── Input rows ──

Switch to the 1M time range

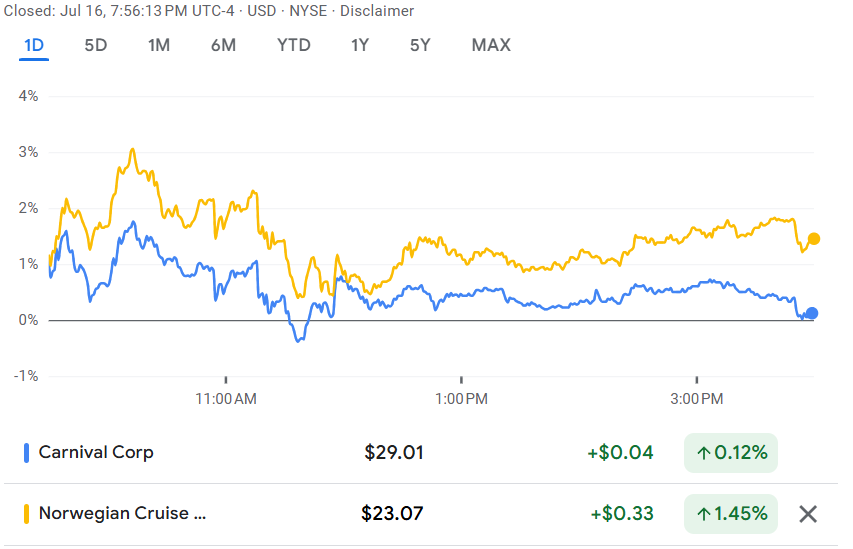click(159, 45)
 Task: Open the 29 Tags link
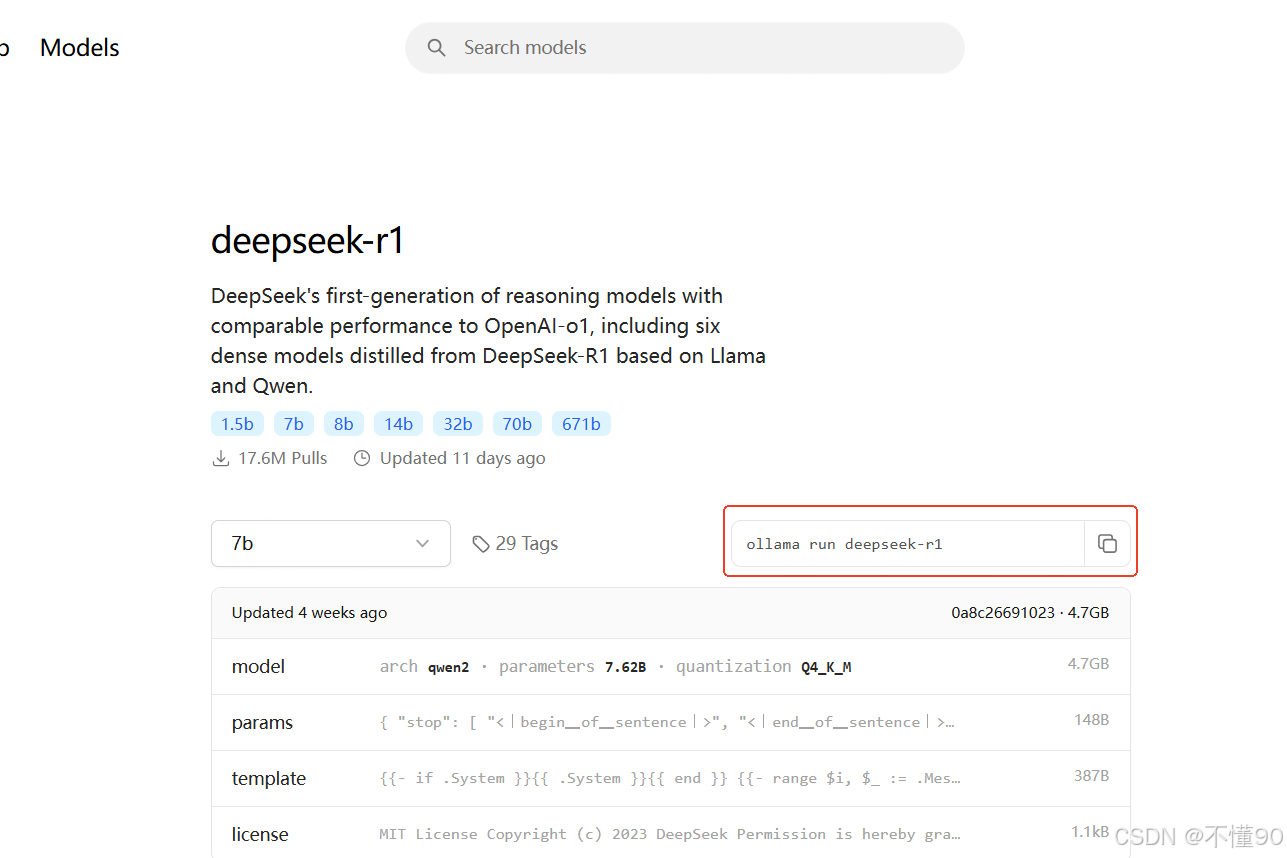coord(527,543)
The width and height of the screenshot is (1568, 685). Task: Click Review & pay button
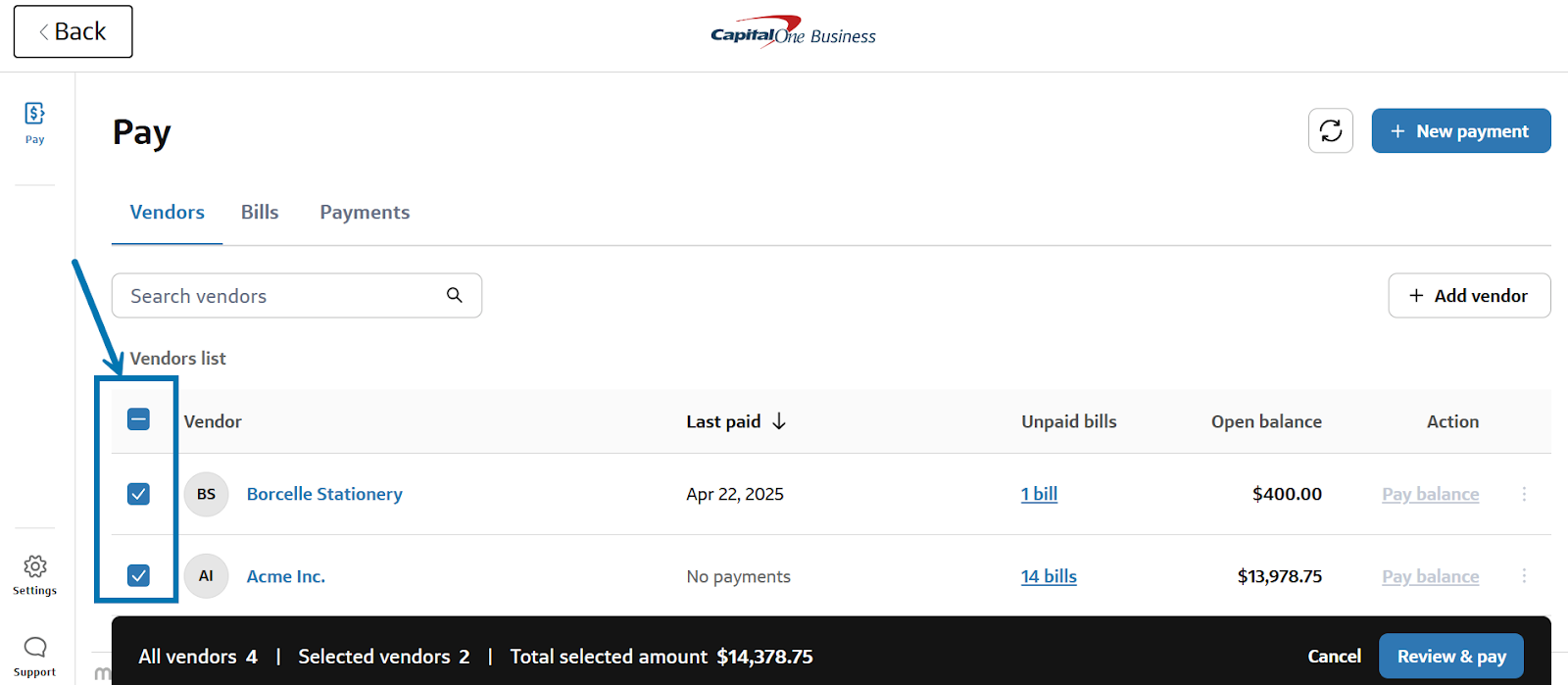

───
── Input rows ──

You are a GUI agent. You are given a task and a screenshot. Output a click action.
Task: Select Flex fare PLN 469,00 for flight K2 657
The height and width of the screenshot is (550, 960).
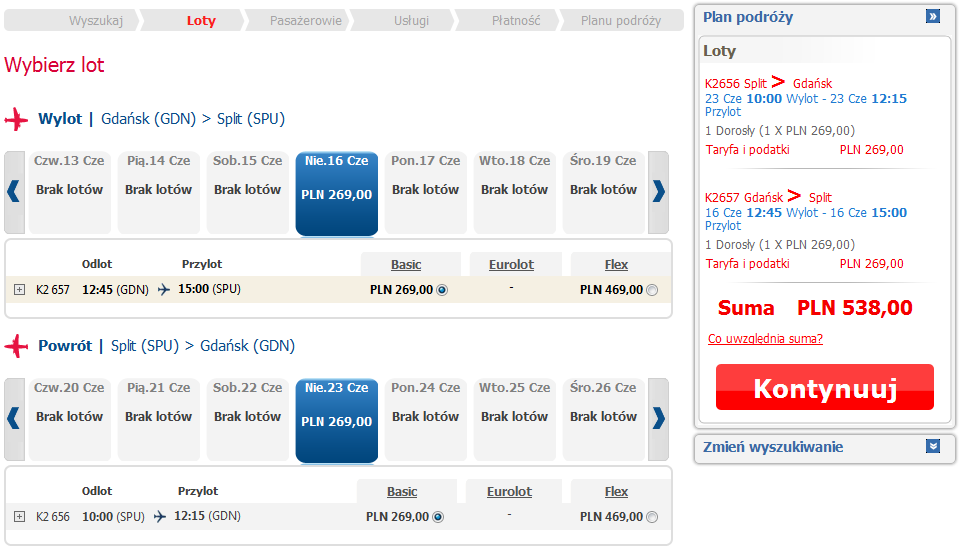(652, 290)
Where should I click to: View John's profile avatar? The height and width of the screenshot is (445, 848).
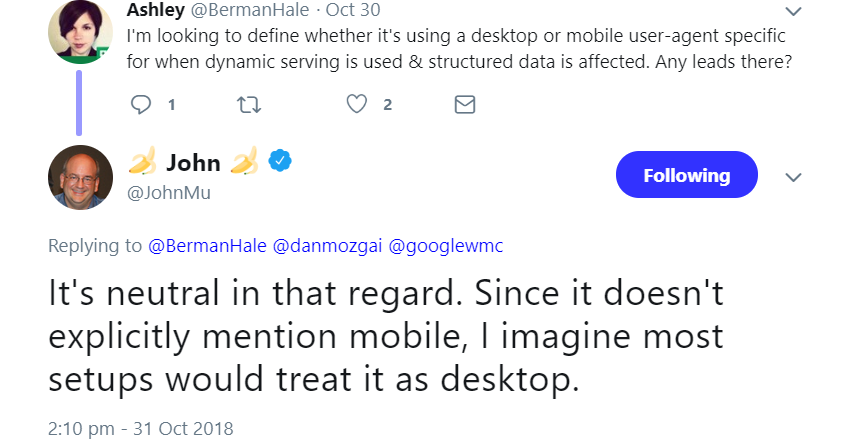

───

Rewrite the entries between the line holding "Switch to the 1M time range" and the line holding "The width and", inclusive, replacing "Task" with "Step" and keeping everything else the same. Omit the pictures from your answer.

Switch to the 1M time range

click(159, 45)
 Step: Open the 29 Tags link
coord(527,543)
The width and height of the screenshot is (1568, 685). Step: Click Review & pay button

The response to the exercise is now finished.